▶ [Excerpt to read]:
⟨

The prominent example to be offered here is the recent interoperation developed (starting in 2008) between the SAT Taishō Database 16 and the DDB and INBUDS (Indian and Buddhist Studies Treatise Database) 17 on the Web environment using the AJAX technology. Since April of 2008, the SAT Web service has been providing the function wherein if the user selects a portion of kanbun text from the Taishō canon with the mouse, a list of terms within that text that are available in the DDB will be generated alongside the text, along with English head words and links into the DDB itself. We are continuing to enhance various aspects of this function.

Since the time of the presentation of this application at the Chan texts conference in Oslo in October 2009, SAT has been providing further new functions implemented with AJAX and Web API. Previously, users could search related articles from the INBUDS database (maintained by the Japanese Association of Indian and Buddhist Studies 18 ) but were only able to elicit basic bibliographical reference information. Under this new function, users are also able to obtain PDF files of the articles (when PDFs are available) by clicking on the PDF icon displayed on the ending of each line of the search results. Clicking on the icon opens up a page within the CiNii service 19 that includes a link to the PDF file. This PDF file service is provided for the whole academic society, not only to Buddhist Studies or the Humanities. CiNii distributes their bibliographic data as an RDF file through their Web API service.

INBUDS has taken optimal advantage of this public service by providing a Web API that allows other Web services to retrieve the INBUDS search results, including their PDF file information. The SAT Web service has implemented this, but it is important to know that every scholarly web service is welcome to enrich itself by taking advantage of CiNii's offering. Furthermore, the SAT Web service has been further contributing to CiNii's efforts by providing some Web APIs. SAT is also planning to provide some more efficient APIs so that the other Buddhist service providers can also distribute better services. Adopting AJAX and Web API, each project/service can enrich other services, while maintaining their independence as individual projects.

In this kind of Web environment, we will have the opportunity to work together not only as isolated contributors of data but also as individual and cooperative service providers so that researchers in our field can benefit from more efficient services. By so doing, our study and inner space will be greatly enriched.

2.1. DDB Parsing from the SAT Database

2.1.1. SAT Text View

The user opens up desired text by scrolling or computer search:

2.1.2. Selecting and Generating a Word List

One then selects a portion of text with the mouse, upon which the DDB words contained in the selected text will be arranged in a list on the left:

2.1.3. Lookup in the DDB

Clicking on term in the list will open up the entry in the DDB:


3. Interoperation II: DDB Parsing and Lookup with SmartHanzi.net and DDB Access

(Jean Soulat)

⟩

▶ [Set problem 1]: Can you rewrite the records, beginning at the line that has "Given: Click the $60.00 price" and stopping after the last record, with "icon" replaced by "button" and everything else left unchanged?

▶ [Data in this exercise]:
⟨

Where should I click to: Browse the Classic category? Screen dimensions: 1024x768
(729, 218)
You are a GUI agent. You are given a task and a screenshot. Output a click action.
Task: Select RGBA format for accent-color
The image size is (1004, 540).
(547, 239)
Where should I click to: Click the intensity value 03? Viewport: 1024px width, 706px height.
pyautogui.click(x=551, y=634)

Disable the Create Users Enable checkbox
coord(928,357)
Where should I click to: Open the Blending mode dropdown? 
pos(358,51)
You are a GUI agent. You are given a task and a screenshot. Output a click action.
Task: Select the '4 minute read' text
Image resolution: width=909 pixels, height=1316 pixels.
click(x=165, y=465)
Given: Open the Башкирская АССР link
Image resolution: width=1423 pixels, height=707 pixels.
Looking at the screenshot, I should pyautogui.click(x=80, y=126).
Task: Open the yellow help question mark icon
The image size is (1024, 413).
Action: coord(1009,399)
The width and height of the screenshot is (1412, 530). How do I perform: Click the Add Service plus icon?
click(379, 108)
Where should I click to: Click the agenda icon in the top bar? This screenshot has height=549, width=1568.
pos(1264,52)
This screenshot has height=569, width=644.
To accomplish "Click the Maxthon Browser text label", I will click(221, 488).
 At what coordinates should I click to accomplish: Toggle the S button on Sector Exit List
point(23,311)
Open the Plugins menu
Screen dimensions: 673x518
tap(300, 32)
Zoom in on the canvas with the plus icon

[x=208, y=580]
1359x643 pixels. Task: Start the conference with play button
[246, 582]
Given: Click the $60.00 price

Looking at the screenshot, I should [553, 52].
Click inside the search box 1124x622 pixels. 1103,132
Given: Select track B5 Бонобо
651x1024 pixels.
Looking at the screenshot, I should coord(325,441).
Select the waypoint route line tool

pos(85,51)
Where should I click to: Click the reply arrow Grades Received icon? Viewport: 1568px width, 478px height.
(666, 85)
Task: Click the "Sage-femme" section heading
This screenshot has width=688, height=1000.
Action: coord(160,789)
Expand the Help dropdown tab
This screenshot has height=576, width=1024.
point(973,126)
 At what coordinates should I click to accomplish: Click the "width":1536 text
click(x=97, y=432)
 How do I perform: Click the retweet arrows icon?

⟩

▶ [Set problem 2]:
Answer these about the SAT and DDB text:
(a) Since what month and year has the SAT Web service offered the DDB term list for selected kanbun text?
(b) In what file format does CiNii distribute its bibliographic data?
(c) At what conference, and in what city, was the application presented in October 2009?

▶ [Right answer 1]:
Given: Click the $60.00 price

Looking at the screenshot, I should [553, 52].
Click inside the search box 1124x622 pixels. 1103,132
Given: Select track B5 Бонобо
651x1024 pixels.
Looking at the screenshot, I should coord(325,441).
Select the waypoint route line tool

pos(85,51)
Where should I click to: Click the reply arrow Grades Received button? Viewport: 1568px width, 478px height.
(666, 85)
Task: Click the "Sage-femme" section heading
This screenshot has width=688, height=1000.
Action: coord(160,789)
Expand the Help dropdown tab
This screenshot has height=576, width=1024.
point(973,126)
 At what coordinates should I click to accomplish: Click the "width":1536 text
click(x=97, y=432)
 How do I perform: Click the retweet arrows button?

▶ [Right answer 2]:
(a) April 2008
(b) RDF
(c) The Chan texts conference in Oslo